[What you are asked to do]
Can you rewrite every one of the records below with each "screenshot" changed to "screen capture", keeping everything else the same and leaving the pictures out?

[Records shown]
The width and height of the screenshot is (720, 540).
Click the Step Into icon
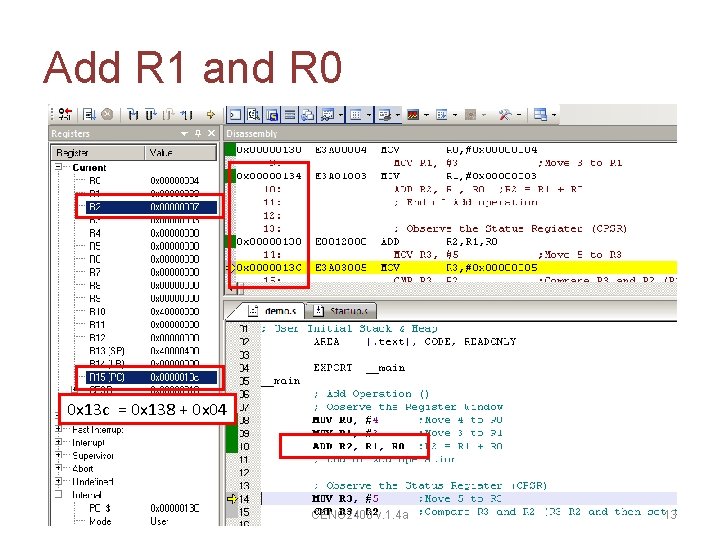coord(133,114)
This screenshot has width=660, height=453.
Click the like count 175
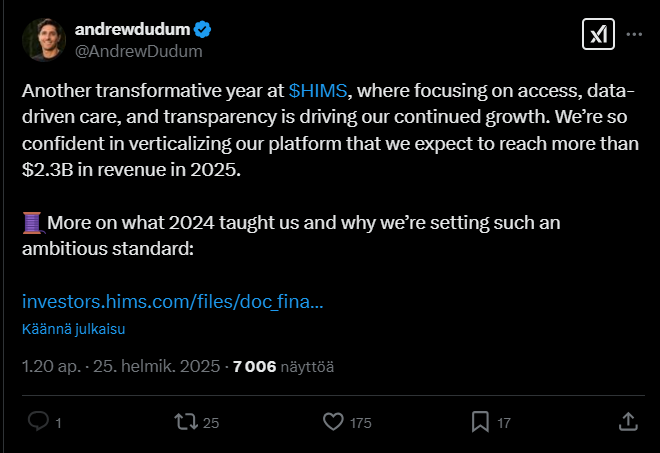click(361, 423)
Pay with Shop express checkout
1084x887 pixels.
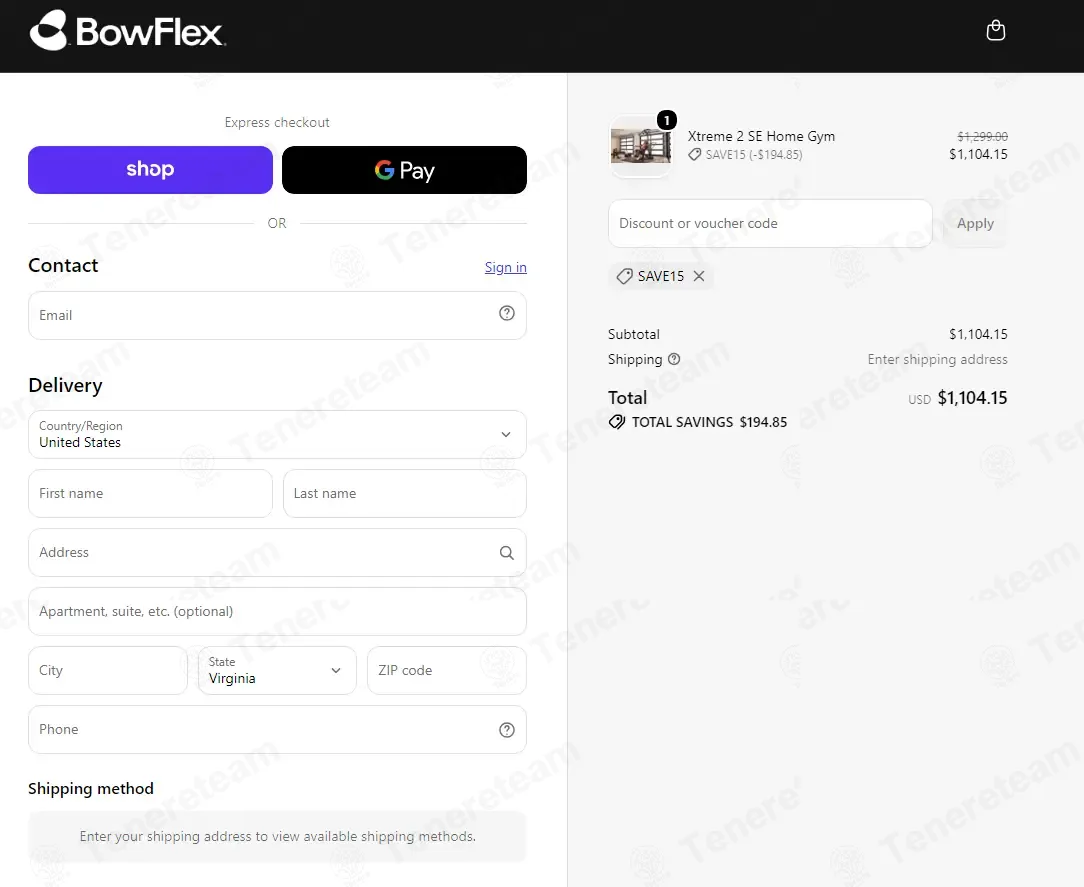point(150,169)
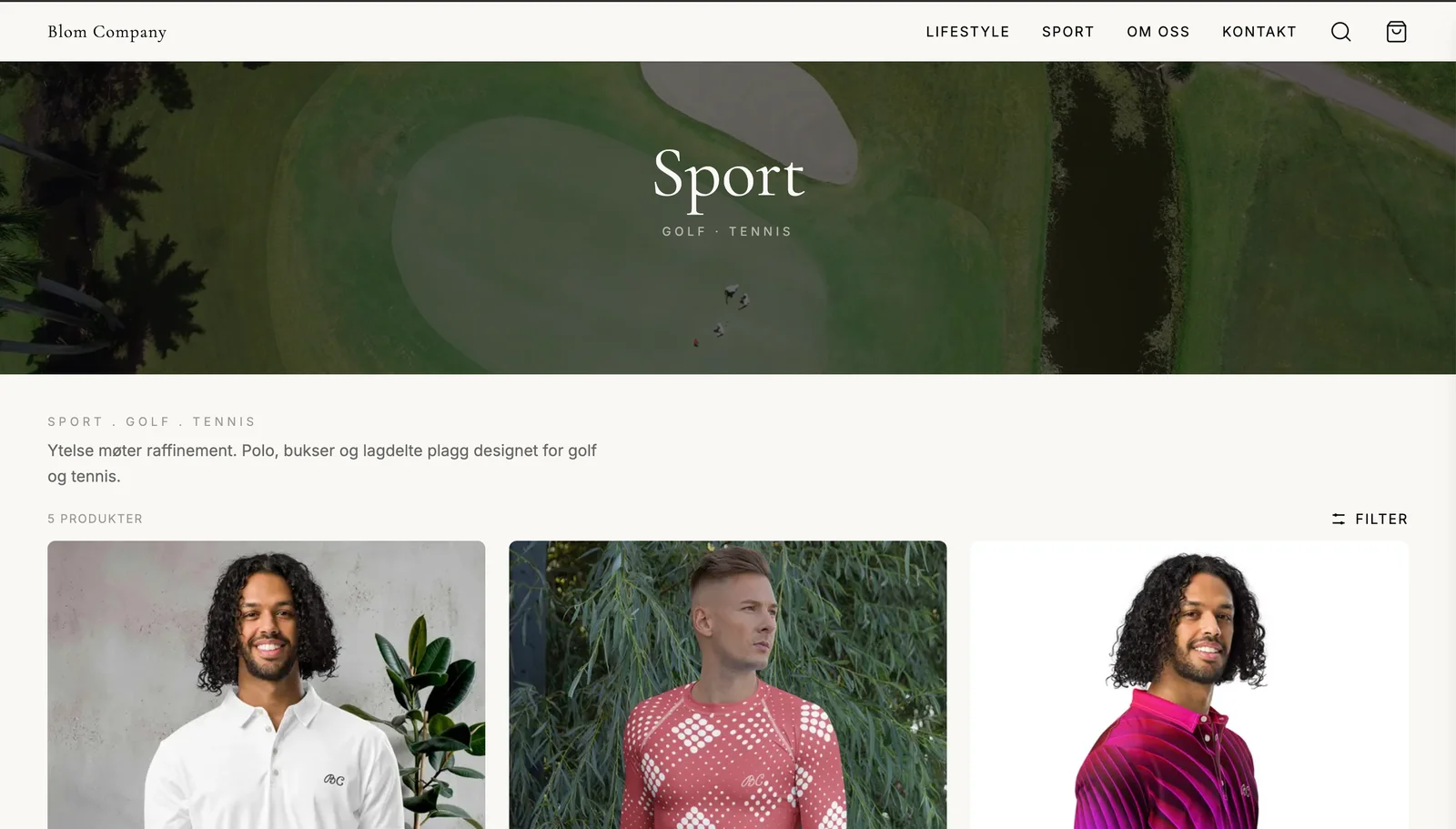Image resolution: width=1456 pixels, height=829 pixels.
Task: Click the BC logo on white polo
Action: click(334, 780)
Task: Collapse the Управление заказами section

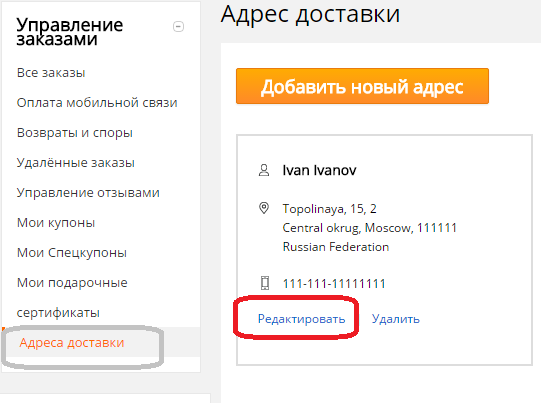Action: pyautogui.click(x=178, y=27)
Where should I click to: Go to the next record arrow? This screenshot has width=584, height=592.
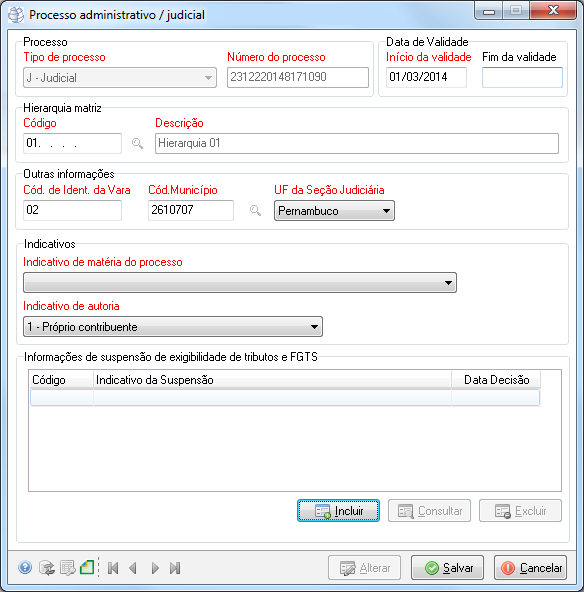(155, 568)
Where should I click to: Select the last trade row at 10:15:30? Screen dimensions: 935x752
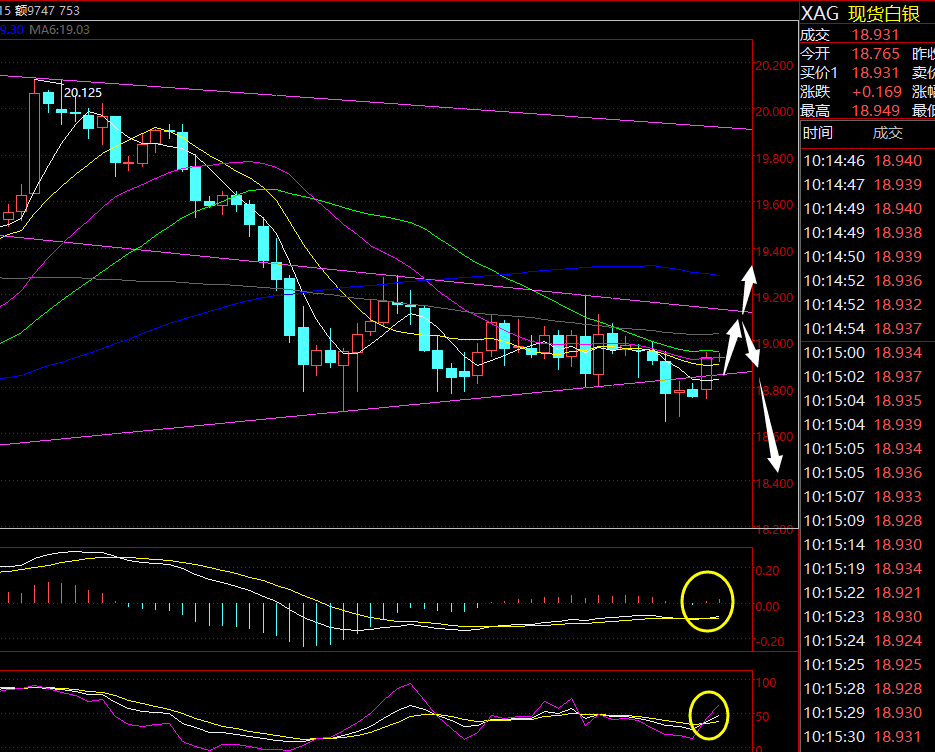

[Written reply]
The width and height of the screen capture is (720, 540).
Click the Step Into icon
coord(133,114)
This screen capture has width=660, height=453.
Click the like count 175
click(361, 423)
Pay with Shop express checkout
1084x887 pixels.
point(150,169)
Image resolution: width=1456 pixels, height=829 pixels.
Task: Click the BC logo on white polo
Action: click(334, 780)
Task: Collapse the Управление заказами section

Action: pyautogui.click(x=178, y=27)
Where should I click to: Go to the next record arrow? This screen capture has width=584, height=592.
(155, 568)
Where should I click to: Select the last trade row at 10:15:30? Screen dimensions: 935x752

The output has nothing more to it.